So a friend of mine had this great idea on tax...
So a friend of mine had this great idea on tax…

 

In what was doubtless intended as a ringing statement designed to assure us of Labour’s new-found commitment to sensible economic management, Balls also committed to eliminating the budget deficit by the end of the next Parliament, in 2020:

Mr Balls announced what Labour said would be a binding commitment to balance the books, deliver a surplus on the current budget and get the national debt falling in the next Parliament.

Quite why we would want to exchange a government that tried and failed to manage this feat in the lifetime of the current Parliament for one that never displayed an interest in doing so until now but which suddenly claims to be able to achieve it in the next Parliament if only they are given the keys to power is never fully explained.

Neither does Balls acknowledge the fact that even when the budget deficit is eliminated, the national debt will remain intact and ominously large – he makes no proposals about running a future surplus to begin paying down this debt and lowering the nation’s interest payments. Neither, of course, does George Osborne devote much of his time to that niggling fact – but if Ed Balls really wants to seize the mantle of economic trustworthiness from Osborne he needs to aim higher and show that he has a better grasp of the longer term picture than his counterpart.

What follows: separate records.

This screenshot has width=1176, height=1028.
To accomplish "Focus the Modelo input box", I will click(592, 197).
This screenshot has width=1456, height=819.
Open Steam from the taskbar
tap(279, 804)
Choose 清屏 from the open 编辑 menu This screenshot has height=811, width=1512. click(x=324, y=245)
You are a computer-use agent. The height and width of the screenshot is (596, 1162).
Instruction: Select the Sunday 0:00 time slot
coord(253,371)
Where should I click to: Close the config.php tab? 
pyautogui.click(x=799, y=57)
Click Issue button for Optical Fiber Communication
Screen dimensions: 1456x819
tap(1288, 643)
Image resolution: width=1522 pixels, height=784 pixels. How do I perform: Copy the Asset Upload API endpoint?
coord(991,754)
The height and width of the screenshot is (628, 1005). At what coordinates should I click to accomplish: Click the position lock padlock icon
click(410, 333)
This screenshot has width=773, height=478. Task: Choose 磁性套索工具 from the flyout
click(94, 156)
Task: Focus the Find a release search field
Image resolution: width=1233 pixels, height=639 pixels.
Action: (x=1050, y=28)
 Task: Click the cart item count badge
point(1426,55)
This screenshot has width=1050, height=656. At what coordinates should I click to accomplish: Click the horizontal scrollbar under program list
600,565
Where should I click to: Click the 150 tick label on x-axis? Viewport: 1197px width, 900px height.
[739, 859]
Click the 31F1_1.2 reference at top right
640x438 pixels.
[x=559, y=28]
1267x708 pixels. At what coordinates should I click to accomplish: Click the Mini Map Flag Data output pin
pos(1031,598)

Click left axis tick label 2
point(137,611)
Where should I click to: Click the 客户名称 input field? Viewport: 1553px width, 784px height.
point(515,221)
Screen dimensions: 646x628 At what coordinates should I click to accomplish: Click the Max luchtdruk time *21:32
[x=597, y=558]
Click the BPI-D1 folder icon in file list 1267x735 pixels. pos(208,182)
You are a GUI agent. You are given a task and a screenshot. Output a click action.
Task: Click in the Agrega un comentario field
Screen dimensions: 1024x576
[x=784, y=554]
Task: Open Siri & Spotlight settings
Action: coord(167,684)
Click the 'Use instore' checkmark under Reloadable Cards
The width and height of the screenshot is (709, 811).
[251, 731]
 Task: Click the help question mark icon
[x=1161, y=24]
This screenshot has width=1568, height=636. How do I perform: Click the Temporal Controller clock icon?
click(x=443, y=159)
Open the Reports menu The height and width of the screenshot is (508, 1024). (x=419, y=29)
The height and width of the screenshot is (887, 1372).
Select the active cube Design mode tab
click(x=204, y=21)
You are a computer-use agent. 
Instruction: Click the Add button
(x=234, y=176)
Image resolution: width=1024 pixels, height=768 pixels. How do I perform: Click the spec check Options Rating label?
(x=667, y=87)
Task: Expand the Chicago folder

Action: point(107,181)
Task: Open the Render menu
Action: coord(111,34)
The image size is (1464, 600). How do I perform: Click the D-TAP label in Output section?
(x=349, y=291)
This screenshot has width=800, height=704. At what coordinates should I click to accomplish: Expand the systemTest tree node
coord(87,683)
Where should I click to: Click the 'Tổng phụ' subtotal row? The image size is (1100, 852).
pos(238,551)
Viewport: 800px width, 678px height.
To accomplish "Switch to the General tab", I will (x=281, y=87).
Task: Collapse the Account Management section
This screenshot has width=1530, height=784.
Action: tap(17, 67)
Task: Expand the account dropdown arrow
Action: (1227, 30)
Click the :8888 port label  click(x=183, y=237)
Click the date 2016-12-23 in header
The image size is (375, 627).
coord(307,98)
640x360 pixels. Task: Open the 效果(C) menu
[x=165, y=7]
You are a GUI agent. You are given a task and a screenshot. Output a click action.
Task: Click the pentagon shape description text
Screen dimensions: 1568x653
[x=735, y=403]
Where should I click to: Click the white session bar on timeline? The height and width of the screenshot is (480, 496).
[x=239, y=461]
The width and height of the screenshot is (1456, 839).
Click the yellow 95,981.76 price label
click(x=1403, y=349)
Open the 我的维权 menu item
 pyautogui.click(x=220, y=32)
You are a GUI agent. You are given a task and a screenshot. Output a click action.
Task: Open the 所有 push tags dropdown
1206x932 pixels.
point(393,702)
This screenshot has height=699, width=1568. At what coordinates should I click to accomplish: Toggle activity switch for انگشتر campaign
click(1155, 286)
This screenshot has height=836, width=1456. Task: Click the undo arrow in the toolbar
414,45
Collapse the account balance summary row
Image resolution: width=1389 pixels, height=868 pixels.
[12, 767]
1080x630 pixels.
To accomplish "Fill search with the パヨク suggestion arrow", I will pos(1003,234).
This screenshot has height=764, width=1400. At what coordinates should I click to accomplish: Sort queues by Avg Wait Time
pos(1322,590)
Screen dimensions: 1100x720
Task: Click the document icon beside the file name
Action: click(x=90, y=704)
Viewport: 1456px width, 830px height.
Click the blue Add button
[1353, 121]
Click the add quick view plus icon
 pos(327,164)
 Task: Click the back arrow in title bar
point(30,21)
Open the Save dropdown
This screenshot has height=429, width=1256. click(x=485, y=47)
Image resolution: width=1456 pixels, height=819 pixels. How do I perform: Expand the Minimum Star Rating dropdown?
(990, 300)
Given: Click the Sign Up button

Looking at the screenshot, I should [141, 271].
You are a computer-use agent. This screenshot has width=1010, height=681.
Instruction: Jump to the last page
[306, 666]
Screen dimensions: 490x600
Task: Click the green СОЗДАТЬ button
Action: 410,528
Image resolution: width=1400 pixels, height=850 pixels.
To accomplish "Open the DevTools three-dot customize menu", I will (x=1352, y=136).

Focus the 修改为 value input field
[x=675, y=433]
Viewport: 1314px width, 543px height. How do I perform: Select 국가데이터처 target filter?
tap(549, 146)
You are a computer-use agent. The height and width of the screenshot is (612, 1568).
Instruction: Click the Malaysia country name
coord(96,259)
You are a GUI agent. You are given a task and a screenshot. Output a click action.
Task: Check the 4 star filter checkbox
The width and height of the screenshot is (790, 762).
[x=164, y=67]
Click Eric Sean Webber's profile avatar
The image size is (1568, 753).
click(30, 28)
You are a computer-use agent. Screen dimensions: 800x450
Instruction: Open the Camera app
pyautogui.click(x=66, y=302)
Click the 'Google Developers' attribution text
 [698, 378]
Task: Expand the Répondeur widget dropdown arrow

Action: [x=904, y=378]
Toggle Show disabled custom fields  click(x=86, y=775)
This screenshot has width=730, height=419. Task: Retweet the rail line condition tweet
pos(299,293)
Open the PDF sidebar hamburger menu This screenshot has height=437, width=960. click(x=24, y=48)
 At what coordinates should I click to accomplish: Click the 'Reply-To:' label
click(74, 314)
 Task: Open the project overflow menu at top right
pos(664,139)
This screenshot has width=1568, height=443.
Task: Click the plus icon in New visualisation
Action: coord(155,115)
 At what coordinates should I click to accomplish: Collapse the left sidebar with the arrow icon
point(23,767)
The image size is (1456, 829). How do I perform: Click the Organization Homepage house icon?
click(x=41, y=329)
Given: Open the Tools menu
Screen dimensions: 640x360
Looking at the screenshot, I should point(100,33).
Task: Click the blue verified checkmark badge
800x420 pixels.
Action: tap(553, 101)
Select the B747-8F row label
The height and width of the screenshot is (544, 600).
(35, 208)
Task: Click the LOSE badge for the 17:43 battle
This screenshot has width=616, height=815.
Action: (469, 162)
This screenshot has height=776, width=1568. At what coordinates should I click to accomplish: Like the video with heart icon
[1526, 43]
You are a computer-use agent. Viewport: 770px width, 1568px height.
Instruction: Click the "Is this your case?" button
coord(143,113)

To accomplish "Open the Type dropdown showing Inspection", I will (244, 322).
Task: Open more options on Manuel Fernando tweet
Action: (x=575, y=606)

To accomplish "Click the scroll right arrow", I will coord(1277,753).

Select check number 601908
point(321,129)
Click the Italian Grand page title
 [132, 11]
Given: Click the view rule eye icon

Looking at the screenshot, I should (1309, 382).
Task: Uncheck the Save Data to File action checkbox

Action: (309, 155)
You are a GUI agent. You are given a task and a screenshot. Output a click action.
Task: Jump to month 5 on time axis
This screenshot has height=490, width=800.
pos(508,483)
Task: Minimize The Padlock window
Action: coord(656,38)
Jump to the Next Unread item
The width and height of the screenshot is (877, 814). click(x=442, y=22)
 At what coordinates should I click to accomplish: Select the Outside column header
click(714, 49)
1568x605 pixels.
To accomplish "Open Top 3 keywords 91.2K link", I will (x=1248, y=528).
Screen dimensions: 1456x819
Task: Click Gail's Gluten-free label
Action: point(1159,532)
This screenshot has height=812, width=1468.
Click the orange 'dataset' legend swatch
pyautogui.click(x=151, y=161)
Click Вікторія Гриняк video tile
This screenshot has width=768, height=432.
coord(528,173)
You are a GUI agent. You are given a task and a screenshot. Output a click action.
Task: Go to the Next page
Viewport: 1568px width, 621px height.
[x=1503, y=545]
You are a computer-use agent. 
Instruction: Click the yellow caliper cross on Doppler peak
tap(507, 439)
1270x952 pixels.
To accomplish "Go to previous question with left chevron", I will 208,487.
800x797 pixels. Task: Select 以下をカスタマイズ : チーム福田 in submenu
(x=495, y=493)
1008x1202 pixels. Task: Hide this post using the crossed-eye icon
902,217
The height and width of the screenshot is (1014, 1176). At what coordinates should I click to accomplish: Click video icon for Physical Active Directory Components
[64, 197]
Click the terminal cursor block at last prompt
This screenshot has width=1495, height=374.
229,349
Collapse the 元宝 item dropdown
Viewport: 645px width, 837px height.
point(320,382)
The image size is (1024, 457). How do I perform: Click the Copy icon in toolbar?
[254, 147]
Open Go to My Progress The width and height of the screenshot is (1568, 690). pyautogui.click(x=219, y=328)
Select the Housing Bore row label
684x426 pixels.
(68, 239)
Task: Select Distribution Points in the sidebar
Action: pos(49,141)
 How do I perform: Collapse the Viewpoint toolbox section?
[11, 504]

The reaction to Balls’ speech from the business community – who Labour like to malign, but are actually the ones who create the jobs and pay corporation tax and National Insurance contributions – was predictably scornful. Words and phrases such as “absurd”, “disaster”, “unmitigated disaster”, “putting our economic security at risk”, “unhelpful” and “political posturing” were often deployed.

By contrast, the Unite trade union saw Balls’ announcement as a fantastic development, and urged Labour to ever more destructive heights of foolishness and irresponsibility:

However, the Unite trade union, Labour’s biggest donor, welcomed the policy but warned it was only “a beginning”.

A Unite spokesman said: “The commitment to restore the 50p top rate of tax is a sign that a future Labour government understands the need for a fairer taxation system in this country.

“This is a beginning; we would urge Labour to also tackle the disgraceful abuse of the system by the evaders and avoiders too.

You know what would make tax avoidance really difficult, unnecessary and socially unacceptable? A flat tax. But somehow I don’t see Unite advocating for that any time in the near future. Because, though they do not like to admit it in public, high taxes are not a regrettable but necessary evil to people like Ed Balls and his cheerleaders on the left. For Ed Balls, higher taxes are a desirable end in themselves, a last line of defence to ensnare anyone who defies the odds and manages to break through Labour’s dragnet legacy of mediocre standardised education, burdensome regulations and big government and succeed in spite of themselves.

With regard to Labour’s brave new economic stance, the British electorate will cast the only verdict that matters in May of 2015. But I think David Cameron and George Osborne will be sleeping a little more easily in their beds from now on, warm in the knowledge that Ed Balls has set Labour on a firm course back to 2010.